---- Selected extract
Document Extraction vs Reducto: Two Approaches to Structured Extraction

7 min read Document Extraction

Most “Competitors” Aren’t Competing

Most document processing APIs stop at OCR. They take a PDF, run it through optical character recognition, and hand you back markdown or plain text. What you do with that text — how you find the invoice number, parse the line items, validate the totals — that’s your problem.

Reducto is different. Their Extract API does what most OCR tools don’t: it takes a schema, reads the document, and returns structured JSON with the fields you asked for. That puts them in the same category as the Iteration Layer Document Extraction API. Not the OCR-and-good-luck category. The actual structured extraction category.

This post is a direct comparison of the two. Reducto is a well-funded company ($108M total, including a $75M Series B led by Andreessen Horowitz) with good accuracy and a solid engineering team. They deserve the comparison, not a dismissal.
--------
_Tasks to carry out_
1) In the post comparing Document Extraction and Reducto, who led Reducto's $75M Series B?
2) Write the next part of the post comparing Document Extraction and Reducto, starting after its last sentence.
---- Raw data
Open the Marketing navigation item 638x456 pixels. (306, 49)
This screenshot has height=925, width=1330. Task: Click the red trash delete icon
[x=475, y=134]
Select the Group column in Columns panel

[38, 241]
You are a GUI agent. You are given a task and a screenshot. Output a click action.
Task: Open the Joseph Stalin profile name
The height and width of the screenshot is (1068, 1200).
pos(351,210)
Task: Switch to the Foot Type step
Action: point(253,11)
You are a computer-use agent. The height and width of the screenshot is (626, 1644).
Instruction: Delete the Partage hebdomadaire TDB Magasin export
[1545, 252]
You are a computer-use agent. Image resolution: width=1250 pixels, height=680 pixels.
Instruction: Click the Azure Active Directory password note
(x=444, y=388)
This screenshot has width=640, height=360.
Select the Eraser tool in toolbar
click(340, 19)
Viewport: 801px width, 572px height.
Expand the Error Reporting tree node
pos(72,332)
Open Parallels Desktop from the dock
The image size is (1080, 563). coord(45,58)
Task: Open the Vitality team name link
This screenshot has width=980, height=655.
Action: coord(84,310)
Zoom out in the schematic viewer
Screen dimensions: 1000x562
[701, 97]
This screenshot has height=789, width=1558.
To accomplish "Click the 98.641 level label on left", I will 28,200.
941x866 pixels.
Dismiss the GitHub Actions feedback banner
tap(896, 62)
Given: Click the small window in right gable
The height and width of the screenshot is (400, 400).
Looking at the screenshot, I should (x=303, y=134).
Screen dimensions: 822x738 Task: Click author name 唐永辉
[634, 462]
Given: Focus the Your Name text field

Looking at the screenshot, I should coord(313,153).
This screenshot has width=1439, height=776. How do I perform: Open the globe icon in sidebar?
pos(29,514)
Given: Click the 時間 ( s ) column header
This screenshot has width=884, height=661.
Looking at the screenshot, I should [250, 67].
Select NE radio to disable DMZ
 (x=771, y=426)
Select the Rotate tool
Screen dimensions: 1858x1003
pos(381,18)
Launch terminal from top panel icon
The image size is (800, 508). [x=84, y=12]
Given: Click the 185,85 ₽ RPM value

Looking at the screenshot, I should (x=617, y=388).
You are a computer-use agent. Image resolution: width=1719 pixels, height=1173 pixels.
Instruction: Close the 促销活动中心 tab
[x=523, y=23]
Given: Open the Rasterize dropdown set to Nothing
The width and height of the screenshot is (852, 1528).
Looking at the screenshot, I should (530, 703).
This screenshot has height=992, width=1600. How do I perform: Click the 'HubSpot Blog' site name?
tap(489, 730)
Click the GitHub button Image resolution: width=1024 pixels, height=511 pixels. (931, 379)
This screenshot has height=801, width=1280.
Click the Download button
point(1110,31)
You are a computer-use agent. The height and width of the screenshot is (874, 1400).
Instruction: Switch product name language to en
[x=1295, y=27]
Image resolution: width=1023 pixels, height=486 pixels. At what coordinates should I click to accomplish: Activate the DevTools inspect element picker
--------
_Answer section_
1) Andreessen Horowitz

2)
But the two products make different design decisions. Those decisions matter when you’re choosing which one to build on.

Schema Definition: JSON Schema vs. Typed Fields

Reducto’s Extract API uses JSON Schema to define what you want to extract. You specify property names, types (string, number, boolean, array, object), and descriptions. The LLM uses those descriptions to locate values in the document.

This works. JSON Schema is familiar, flexible, and well-documented. But it also means you’re working with generic primitives. A string is a string — whether it holds an invoice number, an IBAN, or a street address.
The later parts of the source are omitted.